Feng Wang received his B.S. in Chemistry from Peking University (1998) and Ph.D. in Theoretical Chemistry from the University of Pittsburgh (2003) with Professor Kenneth D. Jordan. He did postdoctoral research in computational physical chemistry at the University of Utah with Professor Gregory A. Voth. He was an Assistant Professor in the Department of Chemistry at Boston University from 2005 to 2012. He currently holds an associate professor position in the department of chemistry and biochemistry at University of Arkansas. While at the University of Pittsburgh, Dr. Wang received an IBM graduate student award in 2001 and a Mellon Fellowship in 2002. He received a NSF CAREER Award in 2007 and an HP outstanding Junior Faculty Award in 2010. His research focuses on developing high quality force fields, free energy calculations, and enhanced sampling.
Chung Wong Ph.D., is a Professor within the Department of Chemistry and Biochemistry at the University of Missouri-St. Louis. He received his B.Sc. (Hons.) degree from the Chinese University of Hong Kong and his Ph.D. degree from the University of Chicago. He completed his postdoctoral work at
the University of Houston. His laboratory’s research involves the development and applications of computational methods to study biomolecular structure, dynamics, and function and to aid the design of bioactive compounds. Dr. Wong has held academic and industrial positions at the University of Houston, Mount Sinai School of Medicine, SUGEN, Inc., University of California-San Diego, and the Howard Hughes Medical Institute before joining the faculty of University of Missouri-St. Louis in 2004.
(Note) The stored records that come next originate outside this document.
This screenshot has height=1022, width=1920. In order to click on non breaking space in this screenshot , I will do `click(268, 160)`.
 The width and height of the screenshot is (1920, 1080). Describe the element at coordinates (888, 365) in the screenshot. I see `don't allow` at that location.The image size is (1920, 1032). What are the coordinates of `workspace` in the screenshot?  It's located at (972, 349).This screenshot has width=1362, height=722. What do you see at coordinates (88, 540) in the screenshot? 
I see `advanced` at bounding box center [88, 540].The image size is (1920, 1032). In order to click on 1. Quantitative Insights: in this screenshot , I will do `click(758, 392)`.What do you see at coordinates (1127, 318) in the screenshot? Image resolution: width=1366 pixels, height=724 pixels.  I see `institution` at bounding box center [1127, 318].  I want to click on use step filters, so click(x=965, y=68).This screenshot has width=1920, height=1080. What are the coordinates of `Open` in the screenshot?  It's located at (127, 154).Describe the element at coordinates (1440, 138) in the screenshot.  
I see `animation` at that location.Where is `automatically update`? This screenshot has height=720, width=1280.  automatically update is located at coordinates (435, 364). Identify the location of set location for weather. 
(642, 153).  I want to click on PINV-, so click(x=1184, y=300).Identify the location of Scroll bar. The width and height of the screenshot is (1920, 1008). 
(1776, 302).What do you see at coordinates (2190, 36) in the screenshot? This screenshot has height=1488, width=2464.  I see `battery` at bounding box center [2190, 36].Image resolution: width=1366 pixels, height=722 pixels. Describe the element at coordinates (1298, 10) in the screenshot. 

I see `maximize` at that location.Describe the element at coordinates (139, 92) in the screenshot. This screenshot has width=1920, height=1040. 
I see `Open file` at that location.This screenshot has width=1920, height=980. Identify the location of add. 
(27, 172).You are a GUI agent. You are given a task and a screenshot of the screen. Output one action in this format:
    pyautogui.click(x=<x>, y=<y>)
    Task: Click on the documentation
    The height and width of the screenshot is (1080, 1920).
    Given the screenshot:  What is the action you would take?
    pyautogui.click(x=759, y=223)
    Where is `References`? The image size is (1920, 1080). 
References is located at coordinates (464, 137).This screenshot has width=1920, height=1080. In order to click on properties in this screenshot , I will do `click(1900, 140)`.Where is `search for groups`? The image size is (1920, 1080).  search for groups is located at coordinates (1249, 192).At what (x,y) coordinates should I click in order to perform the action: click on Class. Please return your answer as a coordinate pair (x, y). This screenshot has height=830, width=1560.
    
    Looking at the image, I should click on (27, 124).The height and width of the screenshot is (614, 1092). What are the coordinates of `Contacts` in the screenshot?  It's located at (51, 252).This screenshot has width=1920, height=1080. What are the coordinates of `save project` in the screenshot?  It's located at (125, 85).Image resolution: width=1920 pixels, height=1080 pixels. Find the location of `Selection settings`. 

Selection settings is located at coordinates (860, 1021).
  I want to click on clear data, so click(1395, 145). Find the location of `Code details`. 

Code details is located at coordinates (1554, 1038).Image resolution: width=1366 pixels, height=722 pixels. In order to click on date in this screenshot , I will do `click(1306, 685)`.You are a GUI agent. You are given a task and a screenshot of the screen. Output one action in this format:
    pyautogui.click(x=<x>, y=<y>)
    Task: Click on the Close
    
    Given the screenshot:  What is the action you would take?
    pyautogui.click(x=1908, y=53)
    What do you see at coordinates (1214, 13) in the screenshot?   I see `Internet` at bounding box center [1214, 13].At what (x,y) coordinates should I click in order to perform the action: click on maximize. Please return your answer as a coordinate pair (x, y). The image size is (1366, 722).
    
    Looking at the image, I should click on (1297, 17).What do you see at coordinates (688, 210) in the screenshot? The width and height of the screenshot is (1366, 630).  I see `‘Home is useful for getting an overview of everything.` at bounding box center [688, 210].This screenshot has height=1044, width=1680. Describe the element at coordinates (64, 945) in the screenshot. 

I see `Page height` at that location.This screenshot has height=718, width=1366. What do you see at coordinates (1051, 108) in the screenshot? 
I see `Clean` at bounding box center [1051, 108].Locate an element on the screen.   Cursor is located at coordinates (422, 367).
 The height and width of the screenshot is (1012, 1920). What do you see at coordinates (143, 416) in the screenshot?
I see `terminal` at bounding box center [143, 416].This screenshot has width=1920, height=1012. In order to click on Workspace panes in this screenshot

Yinghao Wu is an Assistant Professor in the Department of Systems & Computational biology at Albert Einstein College of Medicine. By integrating computational analysis with experimental measurements, Dr. Wu’s research focuses on developing multi-scale modeling frameworks to study the cross-talks between cell adhesion and cell signaling. He is particularly interested in why and how different cells form contacts, when and where these contacts are formed at specific locations of the human body, the functional impacts to the downstream signaling, and to human health.
Troy W. Wymore is an Assistant Research Scientist at the University of Michigan. He received his B.S. and PhD in Chemistry from the University of Missouri-Columbia. His current research focuses on applying hybrid QC/MM simulations to investigate the enzymatic mechanisms of DFPase, Xylose Isomerase, and 5-epi-aristolocholene synthase. The results of these studies provide insight into strategies for redesigning these enzymes to more effectively degrade nerve agents (DFPase) and improve the process of biofuel and pharmaceutical agent production.